According to the study carried out by Raghukanth and Dash [29], also supports this study, however, authors have made an attempt to represent the results with the updated available in situ subsurface test data and methods, by estimating and showing FOS, indeed, LPI with the variations along depths through a probabilistic approach considering the severity and importance of the city on priority for seismic safety during future events as a precautionary measure.

Conclusions

The extent of damage due to soil liquefaction that was witnessed in Niigata earthquake and Alaska earthquake event in 1964 has caused a great concern for geotechnical engineers.

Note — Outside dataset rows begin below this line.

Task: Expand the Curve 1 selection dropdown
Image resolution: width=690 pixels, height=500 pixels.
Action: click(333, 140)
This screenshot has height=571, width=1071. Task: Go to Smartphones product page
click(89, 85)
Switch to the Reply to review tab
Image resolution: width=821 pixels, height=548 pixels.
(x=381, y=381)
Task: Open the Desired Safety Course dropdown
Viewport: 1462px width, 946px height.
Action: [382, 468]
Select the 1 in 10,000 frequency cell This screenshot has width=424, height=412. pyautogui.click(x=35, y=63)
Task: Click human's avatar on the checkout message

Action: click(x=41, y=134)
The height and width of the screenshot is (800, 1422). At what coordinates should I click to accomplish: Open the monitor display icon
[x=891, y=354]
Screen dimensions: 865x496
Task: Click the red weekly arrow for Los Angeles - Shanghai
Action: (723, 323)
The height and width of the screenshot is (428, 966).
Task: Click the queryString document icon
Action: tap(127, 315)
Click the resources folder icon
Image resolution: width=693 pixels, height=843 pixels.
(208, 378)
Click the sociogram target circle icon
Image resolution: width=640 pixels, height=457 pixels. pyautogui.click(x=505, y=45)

Since then, several researchers have been studying to evaluate liquefaction susceptibility and its dynamic characteristics. In this study, an attempt has been made to evaluate the liquefaction potential of Guwahati city through reliability approach. The assessment of soil liquefaction for Guwahati city is carried out using the method proposed by Youd and Idriss [5] and Idriss and Boulanger [2, 6]. A design PGA of 0.36 g for Zone-V as per IS 1893 (part 1):2002 is used considering Great Shillong earthquake 1897 to have occurred generating a magnitude Mw 8.1; however, in the real earthquake scenario, the actual PGA value may vary depending on the earthquake magnitude, local site response, etc., thereby making PGA value very crucial in the liquefaction assessment. It could be established from the results that both the models employed for liquefaction evaluations depict unlike results despite the same inputs. The requirement for more substantial result could be established by reliability analysis which could provide more elaborate information in carrying out engineering works. Reliability analysis using FOSM is performed for both the models and the relationship between FS and liquefaction probability is established. The resultant liquefaction probability, however, does not include the probability that an earthquake of the given magnitude would occur. Nevertheless, the liquefaction probability corresponding to a FS could be used for determining better engineering decisions. In this study, the assessment carried out based on semi-empirical relations using SPT is simpler, but it has some limitations such as the uncertainties involved in various factors used in the evaluation of cyclic stress and cyclic strength of the soil. Therefore, performing reliability analysis enables us to ascertain variation of the parameters and account for the difference of the methods as well. Hence, both deterministic and reliability approaches should be carried out for determining better engineering decisions.